___ SOURCE TEXT

PHOENIX — A new statewide survey of likely Arizona voters has found there is widespread support for masks in schools.
The survey showed 59% are against a new state law going into effect Sept. 29 that prohibits mask mandates in schools. Another 57% said they believe masks should be required inside local government and school facilities.
"The data confirms the conversations that we have with parents as we're teaching," Marisol Garcia, vice president of the Arizona Education Association, told KTAR News 92.3 FM. "Everyone wants to keep their kids safe, and we want to use everything in our tool belt to do so."
The Arizona School Boards Association and the Arizona Public Health Association funded the survey. Both groups have been critical of the state legislature and Gov. Doug Ducey's push to ban mask mandates in schools.
ASBA is also part of a group challenging the Arizona law that bars schools from requiring masks.
The survey also found just over half of likely Arizona voters believe local governments, school districts and charter schools should be able to determine their own mask rules and to ask for proof of vaccination for employers to keep their job or return to work in person.
A bigger share of likely voters - nearly 62 percent - said they disagree with Ducey's decision to offer grant funding only to school districts and charters that remain open for in-person instruction and follow the Arizona law banning masks mandates once it goes into effect.
A total of 400 people responded to the survey on Aug. 30 and 31.

______

= PROBLEMS TO SOLVE =
[A] Answer these questions about the Arizona mask survey article:
(i) What percentage of those surveyed oppose the new state law that prohibits mask mandates in schools?
(ii) Which two organizations funded the survey?
(iii) How many people responded to the survey, and on which dates?
[B] Repeat the part of the Arizona mask survey article that opens with the words containing "The survey showed" and closes with "ban mask mandates in schools.".

___ DATASET

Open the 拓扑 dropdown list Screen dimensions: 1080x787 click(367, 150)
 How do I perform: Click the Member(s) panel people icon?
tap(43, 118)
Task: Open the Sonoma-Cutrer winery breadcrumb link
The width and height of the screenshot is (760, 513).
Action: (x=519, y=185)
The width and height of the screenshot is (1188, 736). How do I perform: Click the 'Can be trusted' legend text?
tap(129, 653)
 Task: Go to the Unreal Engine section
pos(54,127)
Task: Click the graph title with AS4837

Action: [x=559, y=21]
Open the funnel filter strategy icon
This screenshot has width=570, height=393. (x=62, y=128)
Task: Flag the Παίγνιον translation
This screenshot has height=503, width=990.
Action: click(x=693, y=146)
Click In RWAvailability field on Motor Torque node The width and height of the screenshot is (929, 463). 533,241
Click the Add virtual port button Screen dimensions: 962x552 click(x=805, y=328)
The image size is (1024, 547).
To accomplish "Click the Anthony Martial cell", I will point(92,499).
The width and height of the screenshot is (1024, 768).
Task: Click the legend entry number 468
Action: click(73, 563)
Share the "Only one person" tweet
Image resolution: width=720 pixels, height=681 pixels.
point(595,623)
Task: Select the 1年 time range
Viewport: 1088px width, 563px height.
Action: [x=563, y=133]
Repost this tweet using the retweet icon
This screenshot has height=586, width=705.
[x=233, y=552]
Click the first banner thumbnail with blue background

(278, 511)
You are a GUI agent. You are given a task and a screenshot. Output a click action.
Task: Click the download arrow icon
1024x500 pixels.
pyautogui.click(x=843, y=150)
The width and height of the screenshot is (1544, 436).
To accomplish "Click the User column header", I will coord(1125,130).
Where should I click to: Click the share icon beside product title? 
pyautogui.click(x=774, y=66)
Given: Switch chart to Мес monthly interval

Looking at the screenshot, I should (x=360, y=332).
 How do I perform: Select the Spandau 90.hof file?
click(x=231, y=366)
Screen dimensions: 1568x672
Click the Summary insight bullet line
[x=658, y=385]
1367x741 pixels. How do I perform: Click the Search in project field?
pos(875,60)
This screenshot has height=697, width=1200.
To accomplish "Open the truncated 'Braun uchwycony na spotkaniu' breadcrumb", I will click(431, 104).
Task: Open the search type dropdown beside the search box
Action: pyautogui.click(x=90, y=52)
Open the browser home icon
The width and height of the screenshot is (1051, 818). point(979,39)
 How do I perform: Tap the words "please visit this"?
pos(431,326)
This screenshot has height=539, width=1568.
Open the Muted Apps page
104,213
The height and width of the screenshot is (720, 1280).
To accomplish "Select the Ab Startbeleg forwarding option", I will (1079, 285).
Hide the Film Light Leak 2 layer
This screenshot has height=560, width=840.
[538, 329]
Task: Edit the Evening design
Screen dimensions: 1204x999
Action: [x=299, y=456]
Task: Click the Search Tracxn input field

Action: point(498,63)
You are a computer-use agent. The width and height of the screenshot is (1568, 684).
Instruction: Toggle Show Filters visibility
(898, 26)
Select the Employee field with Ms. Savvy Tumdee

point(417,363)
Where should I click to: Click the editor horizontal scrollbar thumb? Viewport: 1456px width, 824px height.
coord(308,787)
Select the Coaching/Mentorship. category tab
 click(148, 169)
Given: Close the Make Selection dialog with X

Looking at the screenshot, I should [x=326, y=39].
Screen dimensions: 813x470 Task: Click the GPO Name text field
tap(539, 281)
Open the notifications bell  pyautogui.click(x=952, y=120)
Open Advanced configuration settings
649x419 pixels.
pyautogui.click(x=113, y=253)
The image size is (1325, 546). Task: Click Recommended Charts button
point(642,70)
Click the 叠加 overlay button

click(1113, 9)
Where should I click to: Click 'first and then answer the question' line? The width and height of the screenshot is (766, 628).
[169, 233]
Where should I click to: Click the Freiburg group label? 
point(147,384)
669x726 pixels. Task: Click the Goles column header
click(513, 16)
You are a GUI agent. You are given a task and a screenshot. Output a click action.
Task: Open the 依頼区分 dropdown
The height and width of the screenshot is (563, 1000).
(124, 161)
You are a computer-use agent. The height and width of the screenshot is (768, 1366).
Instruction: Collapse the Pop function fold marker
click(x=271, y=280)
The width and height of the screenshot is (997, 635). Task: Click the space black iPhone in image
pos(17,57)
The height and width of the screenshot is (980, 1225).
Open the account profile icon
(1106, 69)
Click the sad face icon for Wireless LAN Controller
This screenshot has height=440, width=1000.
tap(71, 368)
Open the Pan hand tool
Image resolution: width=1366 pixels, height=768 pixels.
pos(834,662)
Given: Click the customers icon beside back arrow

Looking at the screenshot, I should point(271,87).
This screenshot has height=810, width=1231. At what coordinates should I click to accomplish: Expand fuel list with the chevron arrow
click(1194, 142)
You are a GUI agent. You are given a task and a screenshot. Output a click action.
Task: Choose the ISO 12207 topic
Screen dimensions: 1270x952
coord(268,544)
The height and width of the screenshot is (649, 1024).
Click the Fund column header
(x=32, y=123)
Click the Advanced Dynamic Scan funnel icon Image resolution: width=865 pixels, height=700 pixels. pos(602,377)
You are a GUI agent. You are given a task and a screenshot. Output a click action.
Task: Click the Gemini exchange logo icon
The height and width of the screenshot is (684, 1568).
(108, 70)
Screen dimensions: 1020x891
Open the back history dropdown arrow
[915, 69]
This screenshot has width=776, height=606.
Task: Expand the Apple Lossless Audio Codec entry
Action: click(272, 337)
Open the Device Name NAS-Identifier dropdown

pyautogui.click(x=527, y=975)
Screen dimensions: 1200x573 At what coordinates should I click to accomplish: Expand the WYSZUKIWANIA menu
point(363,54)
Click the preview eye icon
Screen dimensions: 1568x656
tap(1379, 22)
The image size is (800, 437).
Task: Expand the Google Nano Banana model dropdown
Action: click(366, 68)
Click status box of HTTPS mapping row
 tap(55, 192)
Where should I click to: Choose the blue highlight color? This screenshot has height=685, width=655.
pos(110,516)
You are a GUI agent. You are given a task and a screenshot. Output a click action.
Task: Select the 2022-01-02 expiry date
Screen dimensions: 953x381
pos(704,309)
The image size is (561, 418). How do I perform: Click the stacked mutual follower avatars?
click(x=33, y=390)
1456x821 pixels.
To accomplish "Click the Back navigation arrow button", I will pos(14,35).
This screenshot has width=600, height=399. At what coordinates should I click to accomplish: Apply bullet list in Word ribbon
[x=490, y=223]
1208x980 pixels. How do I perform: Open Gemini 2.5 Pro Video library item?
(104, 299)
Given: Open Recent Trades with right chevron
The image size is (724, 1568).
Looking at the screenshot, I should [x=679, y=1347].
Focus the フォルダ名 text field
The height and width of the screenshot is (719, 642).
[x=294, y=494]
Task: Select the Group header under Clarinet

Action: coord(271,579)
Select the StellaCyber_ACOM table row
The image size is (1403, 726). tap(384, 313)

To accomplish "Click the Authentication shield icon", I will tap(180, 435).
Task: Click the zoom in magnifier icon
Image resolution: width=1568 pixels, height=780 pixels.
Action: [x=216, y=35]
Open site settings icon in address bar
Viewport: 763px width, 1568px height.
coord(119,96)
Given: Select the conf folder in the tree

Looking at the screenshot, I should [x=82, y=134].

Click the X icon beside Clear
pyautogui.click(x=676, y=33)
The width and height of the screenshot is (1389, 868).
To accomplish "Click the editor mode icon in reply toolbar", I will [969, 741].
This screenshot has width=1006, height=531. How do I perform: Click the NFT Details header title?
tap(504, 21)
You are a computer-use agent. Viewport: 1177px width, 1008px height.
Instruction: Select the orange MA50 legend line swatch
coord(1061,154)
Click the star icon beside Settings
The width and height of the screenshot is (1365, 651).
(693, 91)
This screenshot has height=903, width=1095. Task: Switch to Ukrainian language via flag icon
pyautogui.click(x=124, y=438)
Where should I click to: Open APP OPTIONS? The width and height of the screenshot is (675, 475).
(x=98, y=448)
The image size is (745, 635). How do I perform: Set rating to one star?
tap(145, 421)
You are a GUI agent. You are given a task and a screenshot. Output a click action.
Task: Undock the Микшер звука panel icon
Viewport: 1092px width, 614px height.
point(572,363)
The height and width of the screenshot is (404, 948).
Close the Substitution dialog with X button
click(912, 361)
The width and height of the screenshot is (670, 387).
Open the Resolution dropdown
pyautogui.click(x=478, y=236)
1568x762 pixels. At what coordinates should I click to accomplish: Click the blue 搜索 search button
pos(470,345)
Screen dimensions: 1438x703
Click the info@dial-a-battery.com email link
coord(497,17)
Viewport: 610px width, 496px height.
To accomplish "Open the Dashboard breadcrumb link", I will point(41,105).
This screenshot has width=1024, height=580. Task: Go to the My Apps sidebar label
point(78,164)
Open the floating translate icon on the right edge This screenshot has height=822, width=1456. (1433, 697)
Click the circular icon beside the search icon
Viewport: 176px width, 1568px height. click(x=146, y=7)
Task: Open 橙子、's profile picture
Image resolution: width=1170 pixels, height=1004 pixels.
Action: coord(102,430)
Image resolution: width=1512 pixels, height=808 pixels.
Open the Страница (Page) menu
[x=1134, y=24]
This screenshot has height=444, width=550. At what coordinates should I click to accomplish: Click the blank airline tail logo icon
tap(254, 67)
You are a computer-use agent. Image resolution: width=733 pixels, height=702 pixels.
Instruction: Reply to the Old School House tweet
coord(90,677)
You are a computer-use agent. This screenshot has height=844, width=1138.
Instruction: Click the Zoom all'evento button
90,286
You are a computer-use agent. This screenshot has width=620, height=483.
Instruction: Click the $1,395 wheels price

______

= OUTPUTS IN ORDER =
[A]
(i) 59%
(ii) The Arizona School Boards Association and the Arizona Public Health Association
(iii) 400 people, on Aug. 30 and 31

[B]
The survey showed 59% are against a new state law going into effect Sept. 29 that prohibits mask mandates in schools. Another 57% said they believe masks should be required inside local government and school facilities.
"The data confirms the conversations that we have with parents as we're teaching," Marisol Garcia, vice president of the Arizona Education Association, told KTAR News 92.3 FM. "Everyone wants to keep their kids safe, and we want to use everything in our tool belt to do so."
The Arizona School Boards Association and the Arizona Public Health Association funded the survey. Both groups have been critical of the state legislature and Gov. Doug Ducey's push to ban mask mandates in schools.